Cependant, cette maladie permet également à ces personnes de partager leurs connaissances et savoirs, leurs mémoires et leurs rêves, de se lier télépathiquement. Isolés et apeurés, elles n’ont aucun moyen de renverser la vapeur, mais en tant qu’organisme uni, organisé, elles possèdent cette capacité à changer les fondements de la société.

Un peu comme nous, maintenant.

En tant qu’organisme uni, organisé, les personnes touchées par « Les Failles » possèdent cette capacité à changer les fondements de la société.

La haine toxique qui fit du SIDA/VIH une apocalypse est toujours vivace, elle se porte même plutôt bien. Elle a propulsé notre président actuel jusqu’à la maison blanche. Elle motive de nombreux crimes de haine et est tellement enracinée qu’une bonne partie des gens semblent vivre aujourd’hui dans une dystopie. Des mères sont incarcérées pour avoir conduit leurs enfants à l’hôpital. Les zones fiscales sont redessinées pour avantager les riches. Des familles sont réduites à néant par une gestion agressive et ouvertement raciste de l’immigration, par des actes de déportation.

Rien de ceci n’est pourtant nouveau. Des événements comme le Brexit ou les élections 2016 aux USA ont pu en surprendre plus d’un, mais pas nous. Pas celles et ceux qui sont au cœur de nos luttes. C’est ce que nous sommes. Ce que nous avons toujours été. Au moment de la rédaction de La cité de l’Orque, les ambitions politiques de notre président actuel se résumaient à un slogan absurde. Quand j’ai vendu les droits de mon livre, une semaine avant l’élection, cela provoquait toujours des rires, inquiets cette fois.

Nous avons encore besoin d’histoires qui parlent du SIDA/VIH parce que le SIDA/VIH est toujours là.

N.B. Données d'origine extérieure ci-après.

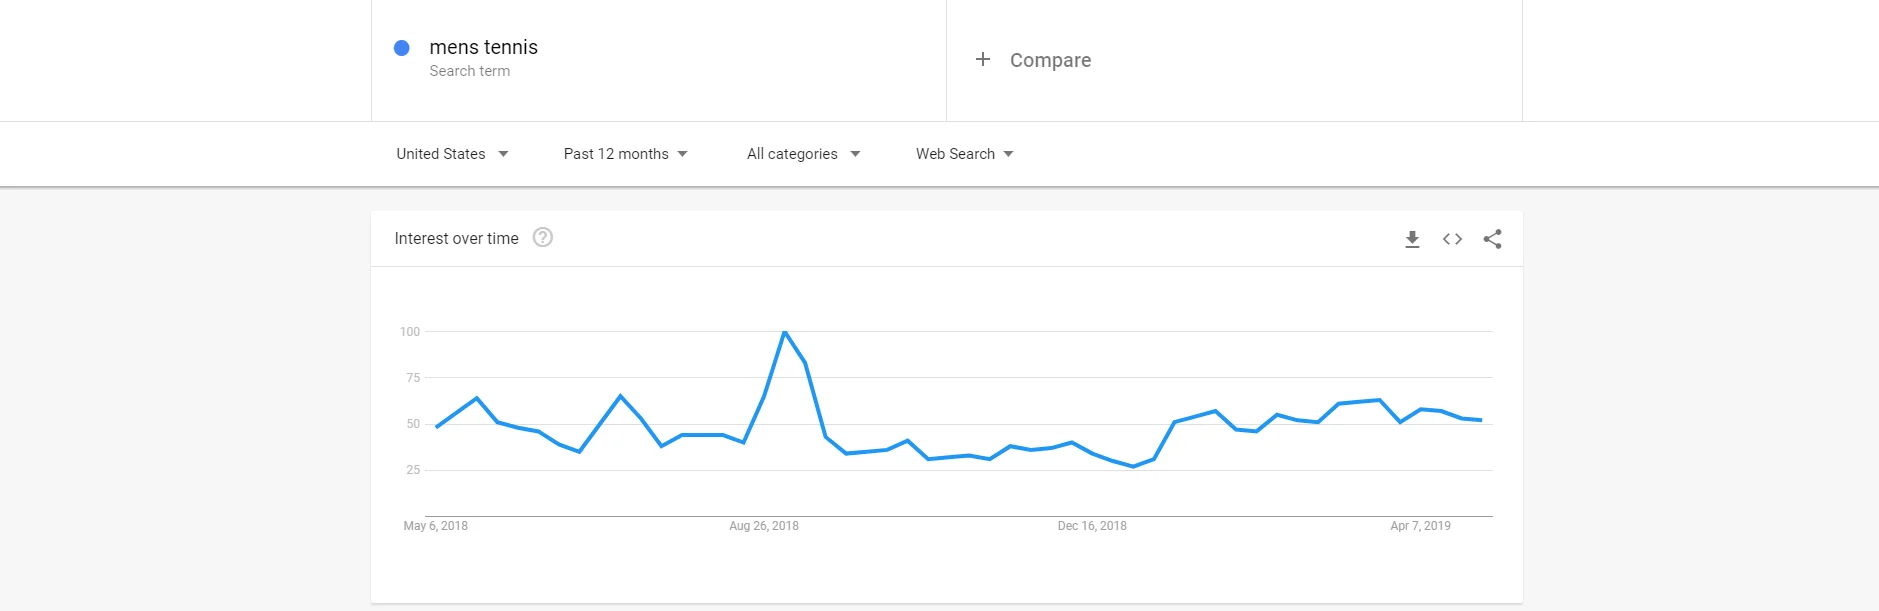Click the Search term label

coord(470,71)
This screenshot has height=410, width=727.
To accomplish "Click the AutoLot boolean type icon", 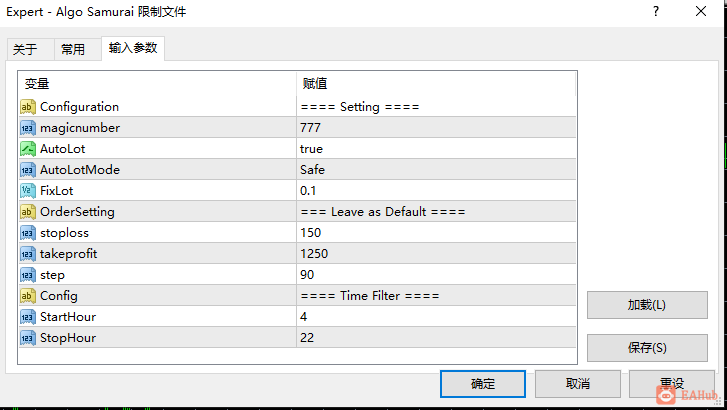I will point(28,149).
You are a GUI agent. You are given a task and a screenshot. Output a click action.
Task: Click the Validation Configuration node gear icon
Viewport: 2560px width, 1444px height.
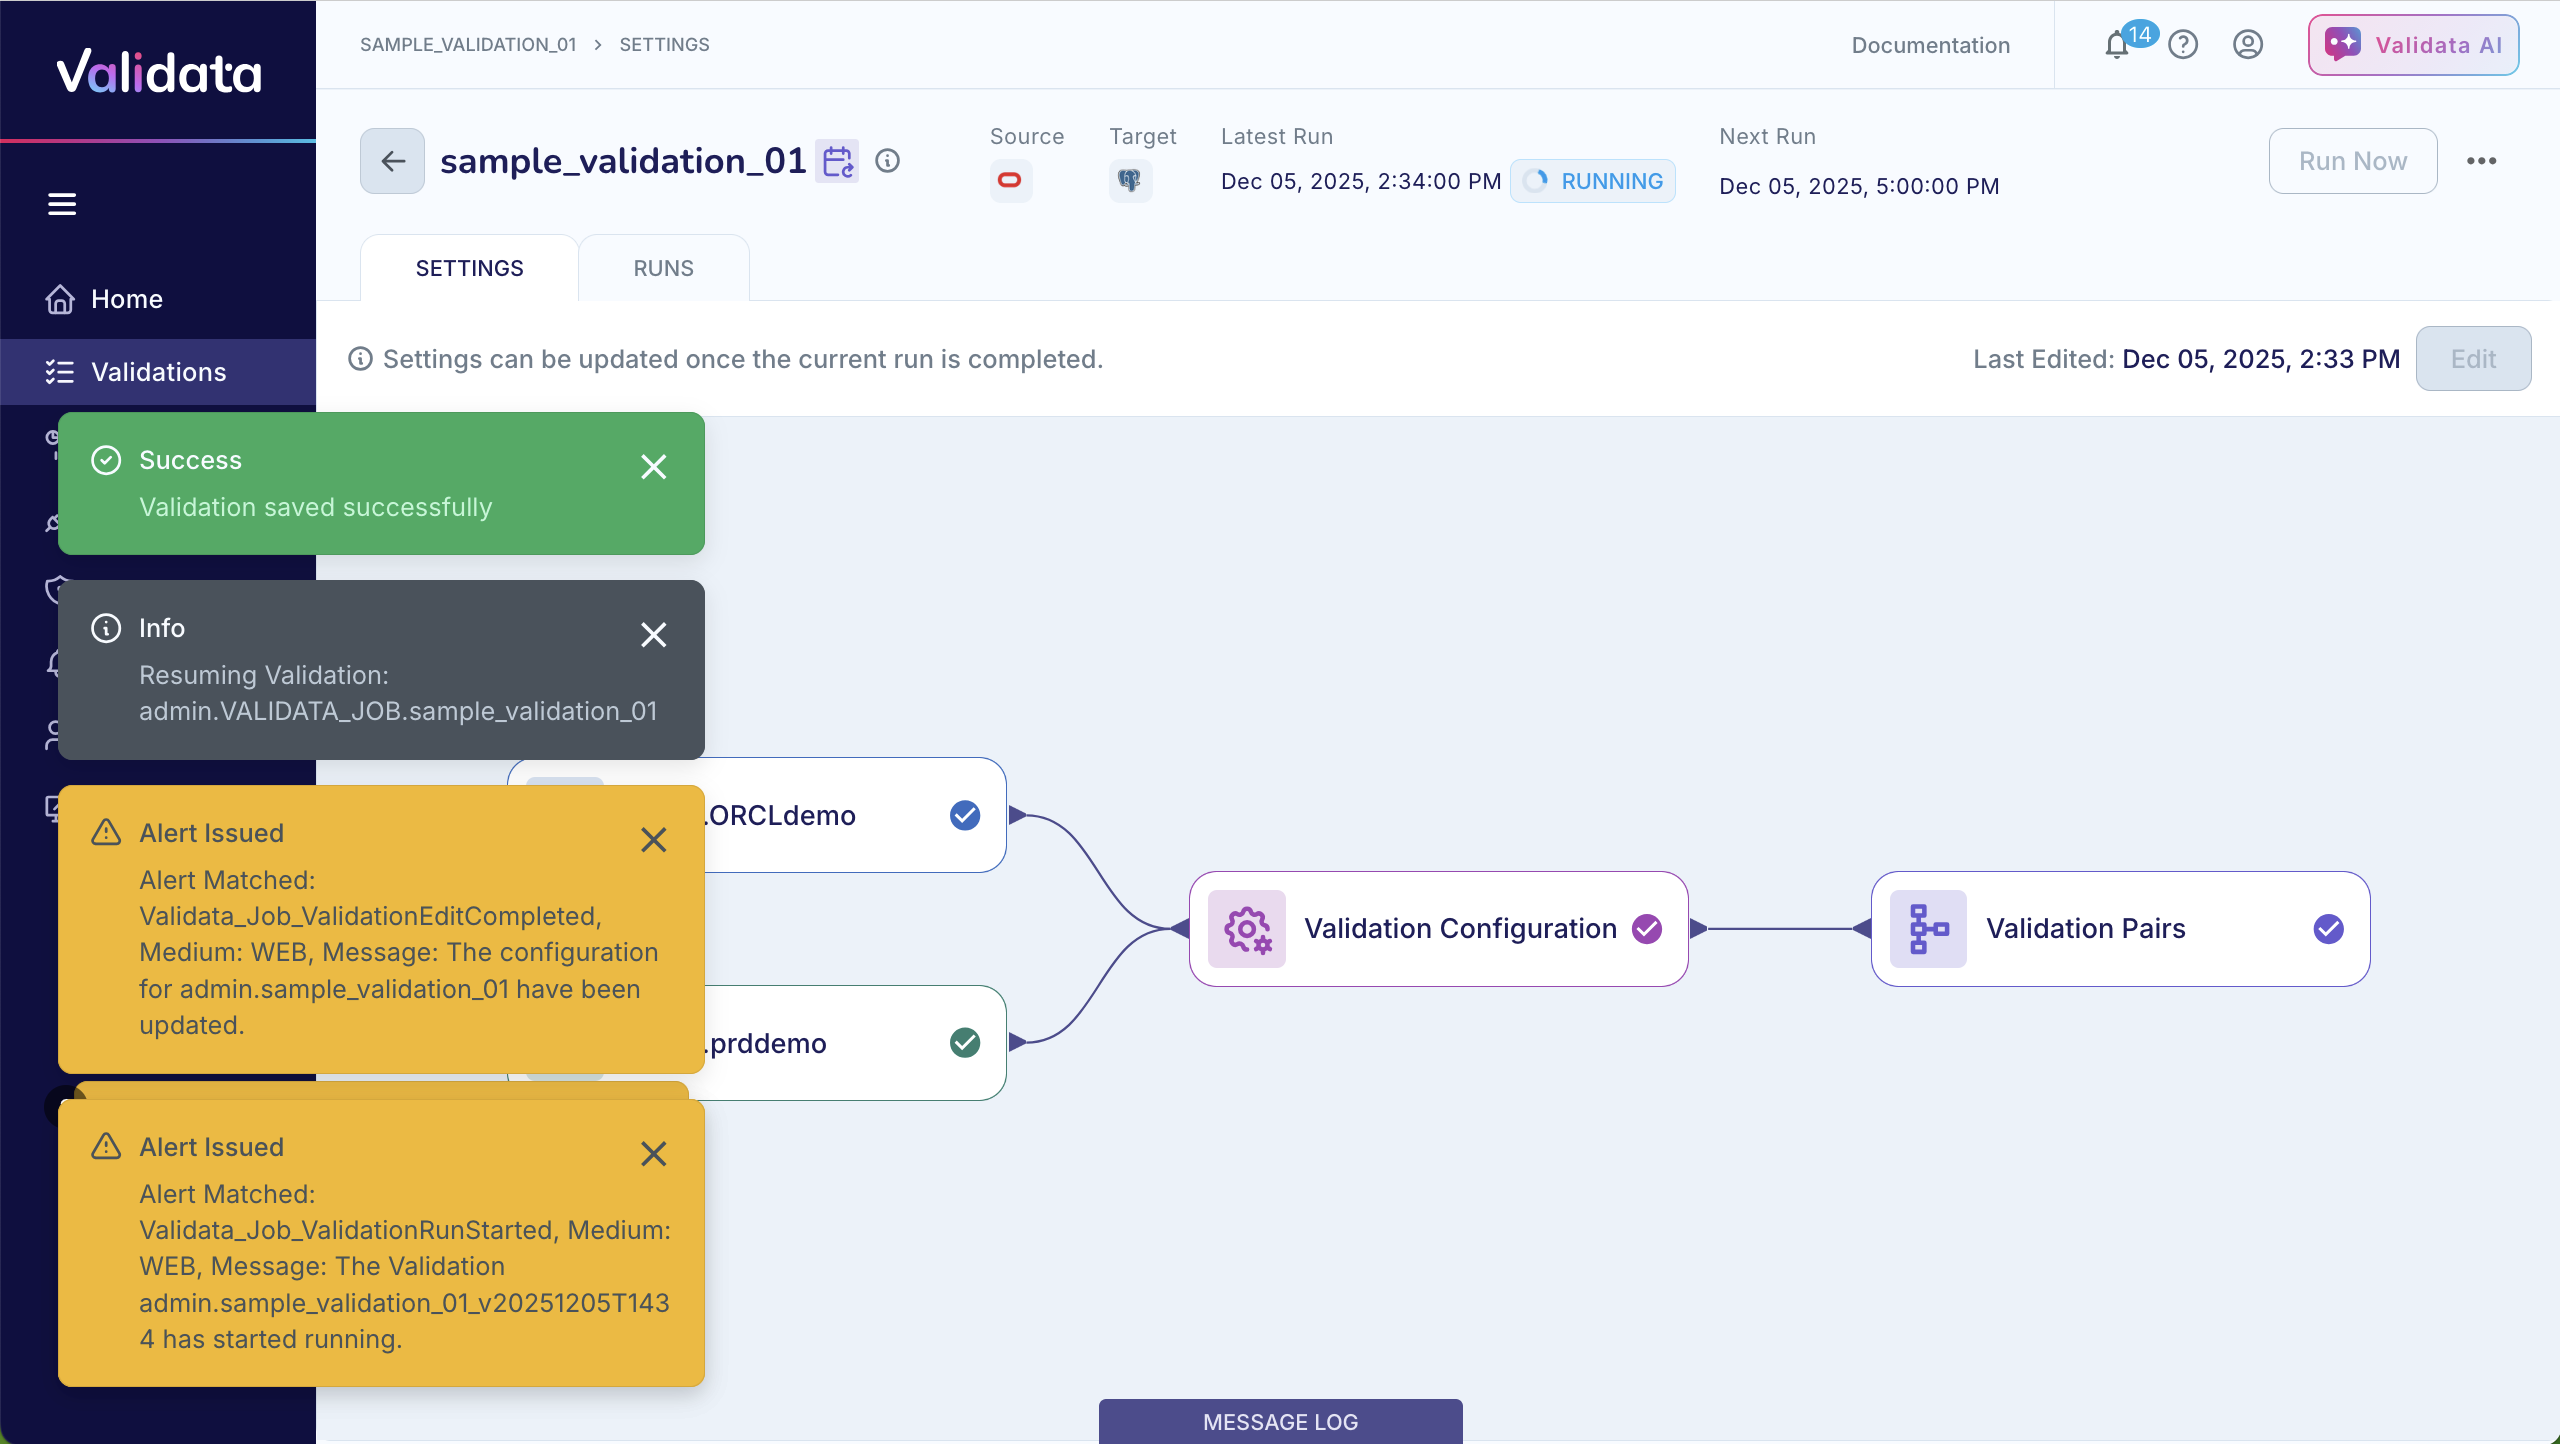click(x=1246, y=929)
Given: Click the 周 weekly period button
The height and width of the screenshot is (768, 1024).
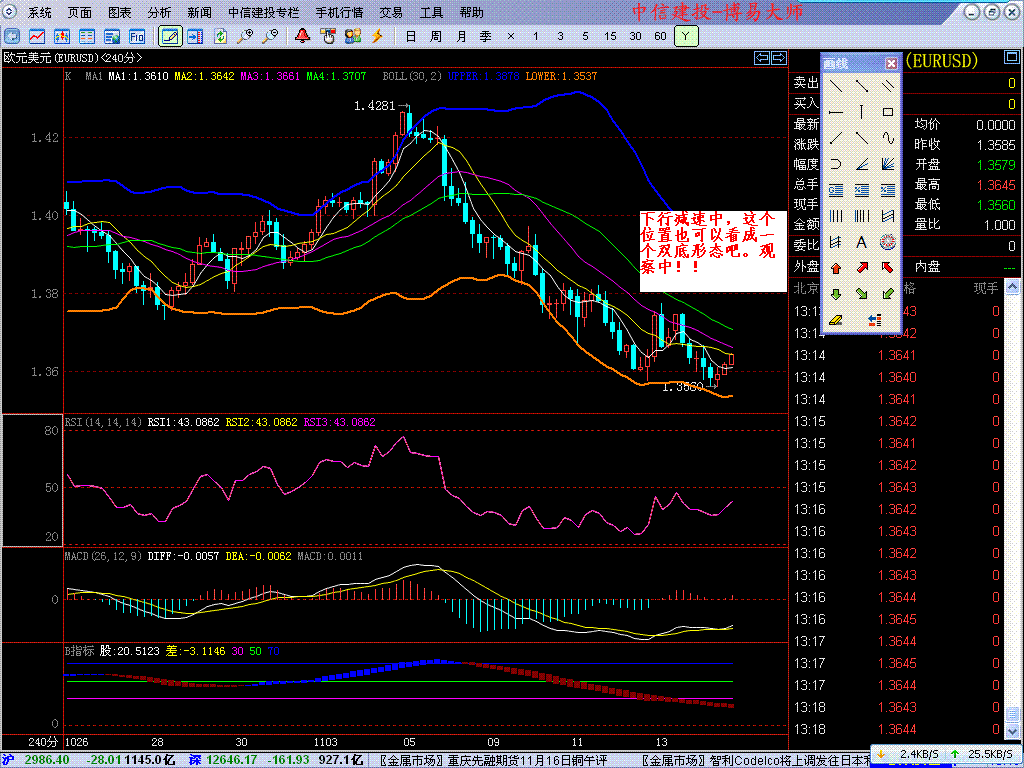Looking at the screenshot, I should coord(435,36).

Nous avons encore besoin d’histoires qui parlent du SIDA/VIH parce que le SIDA/VIH est toujours là. Frappant toujours plus fort les plus pauvres, les personnes racisées, et tous les « non-males-cis »5. Parce qu’il y a encore tant à faire. Que les gays blancs puissent se reconnaître dans des films ne signifie pas nous ayons démantelé la masculinité toxique. Les nazis manifestent en pleine rue et dominent les réseaux sociaux ; les flics tuent encore des personnes de couleur non-armées. Nos voix les plus hideuses contrôlent le débat public.

Nous avons changé le monde une fois, alors que nous étions dos au mur. Nous pouvons recommencer.

Sam J. Miller


1 – Un die-in est une forme de manifestation, à l’instar d’un sit in,
qui consiste à s’allonger au sol pour illustrer un grand nombre de victimes.
2 – Act Up (AIDS Coalition to Unleash Power) a de nombreuses antennes, dont Actu Up Paris, crée en 1989 par Didier Lestrade, Pascal Loubet et Luc Coulavin.
Leurs actions et manifestations débutèrent quelques mois après,
avec notamment un préservatif géant déroulé sur l’obélisque de la Concorde le 1er décembre 1993.
Nous vous renvoyons à cette page Wikipédia et ses nombreux liens
Nous vous conseillons également le film
120 battements par minute de Robin Campillo
et plus simplement le site dAct Up Paris, toujours en activité.
3 – LGBTQIA : Lesbiennes Gay Bi Trans Queer Intersexes Asexuels
4 – NDT : nous sommes prêts à parier que Sam J. Miller pense en particulier à Love, Simon de Greg Berlanti, sorti en 2018.
5 – Non-male-cis : désigne toute personne n’étant pas un homme cisgenre.
C’est à dire un homme dont le genre est en accord avec son sexe biologique assigné à la naissance.